Anche noi, trenta, quaranta, cinquantenni abbiamo bisogno di re-incontrare i nostri genitori. O, almeno, quello dei due che ci è rimasto ancora. Tutti abbiamo dei conti aperti con loro. Chi più con l’uno chi più con l’altra. Ma tutti conserviamo un libro con molti segni rossi. Incomprensioni, rimproveri, disattenzioni, ingiustizie... sono solo alcune tra le mille voci segnate in rosso. Perché aspettare che i genitori non ci siano più, poi piangerci addosso e restare in compagnia dei nostri sensi di colpa e di inadeguatezza? Chi ha tempo non aspetti tempo, diciamo. Ora il tempo l’abbiamo. E siamo adulti. In grado cioè di reggerci sulle nostre gambe. Ora, molti di noi diventati genitori a nostra volta, siamo in grado di comprendere meglio limiti, errori, mancanze di cui li ritenevamo – un po’ li riteniamo ancora – responsabili.

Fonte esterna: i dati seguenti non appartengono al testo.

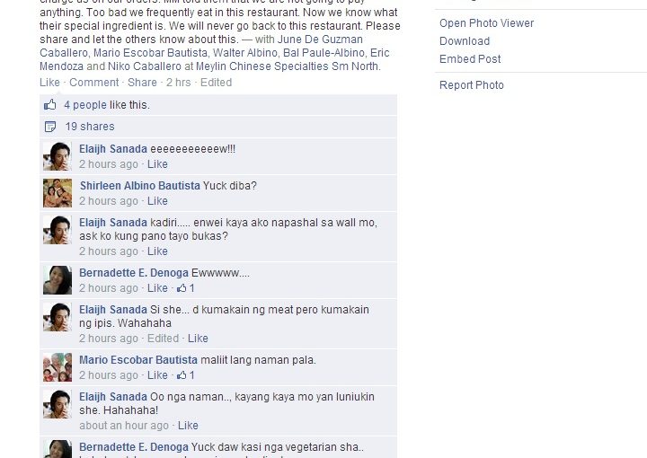This screenshot has width=647, height=458.
Task: Select Download from the photo options
Action: pyautogui.click(x=465, y=41)
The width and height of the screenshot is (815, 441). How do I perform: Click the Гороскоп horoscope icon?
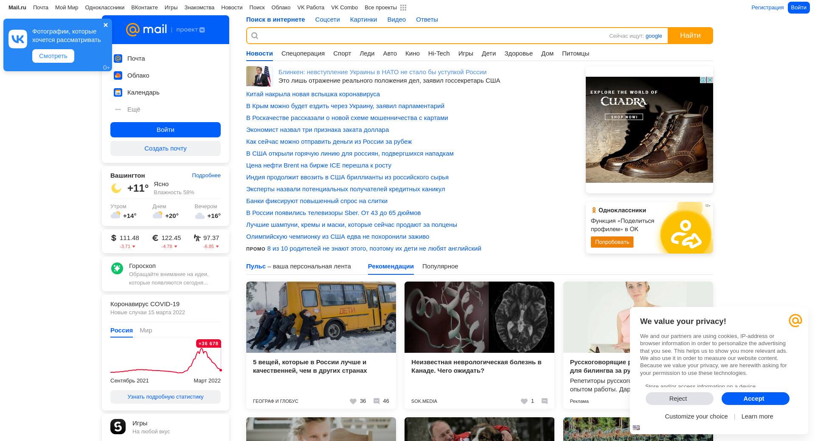117,268
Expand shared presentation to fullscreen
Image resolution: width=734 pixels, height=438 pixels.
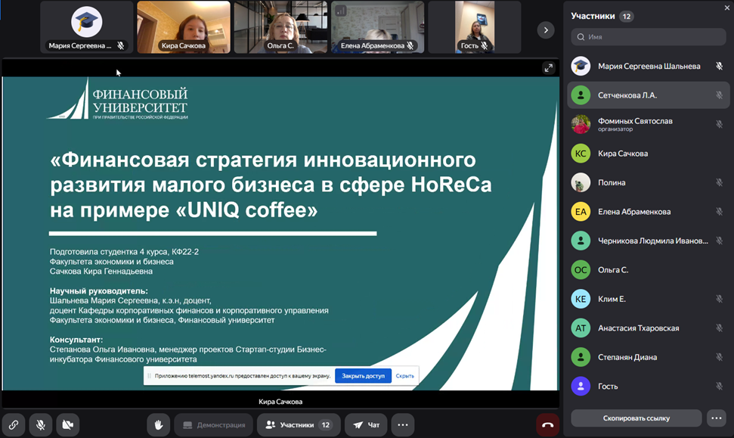coord(548,68)
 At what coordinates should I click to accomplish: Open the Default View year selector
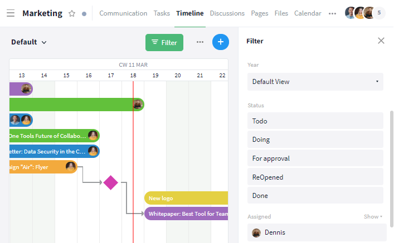[315, 82]
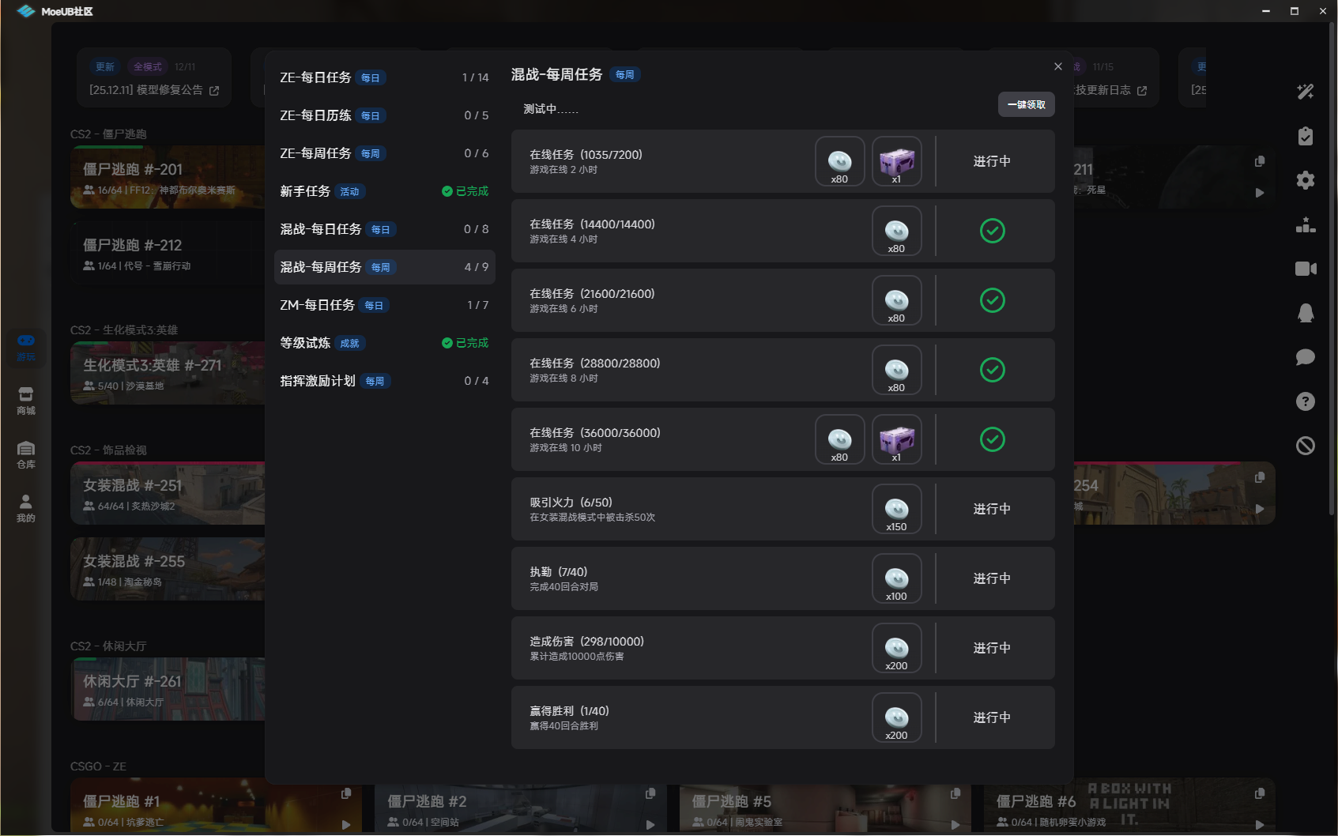Open the magic wand tool in right sidebar
1338x836 pixels.
pos(1306,92)
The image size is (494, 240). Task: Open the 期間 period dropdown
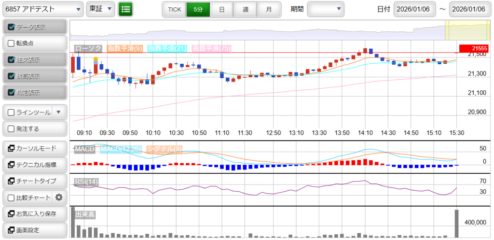point(326,9)
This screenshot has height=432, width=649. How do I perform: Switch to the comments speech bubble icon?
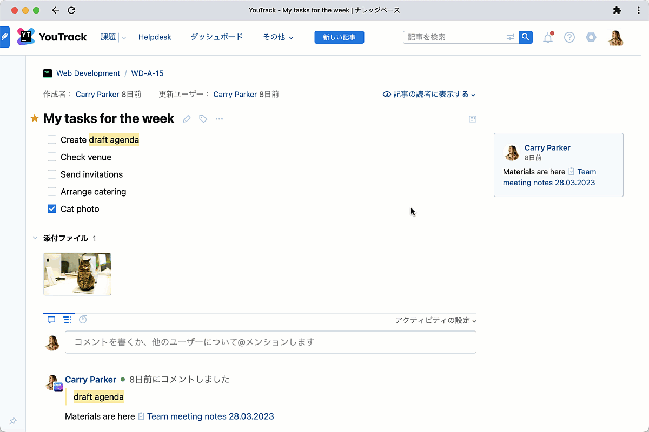point(51,319)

Perché allora non parlare con loro? Non certo per recriminare tempi passati che non potremmo mai cambiare – chi può cambiare il passato, anche solo il giorno di ieri? Quanto piuttosto per ritrovarci, oggi, in pace. Nella pace che allora, da bambini o da ragazzi non sapevamo conservare, ma che oggi da adulti siamo in grado di costruire. Di ri-costruire. Insieme. Noi, figli ormai grandi, e loro, genitori ormai vecchi e appesantiti dagli anni.

Ritrovare la pace con i nostri genitori, condividere con loro la nostra comprensione per quelle mancanze di cui li rimproveravamo, significa poterci regalare giorni di serenità. Giorni di pace. Di nuova pace. Nel cuore. Non perché abbiamo fatto chi sa quali liti, ma perché abbiamo bisogno, noi, di scoprire che essi ci hanno amato. E che l’hanno fatto come potevano. Con tutti i limiti di allora. Ma anche con tutte le forze di cui, allora, disponevano.

Ritrovare la pace con i genitori significa preparaci, insieme, al saluto che un giorno la vita ci chiederà di fare.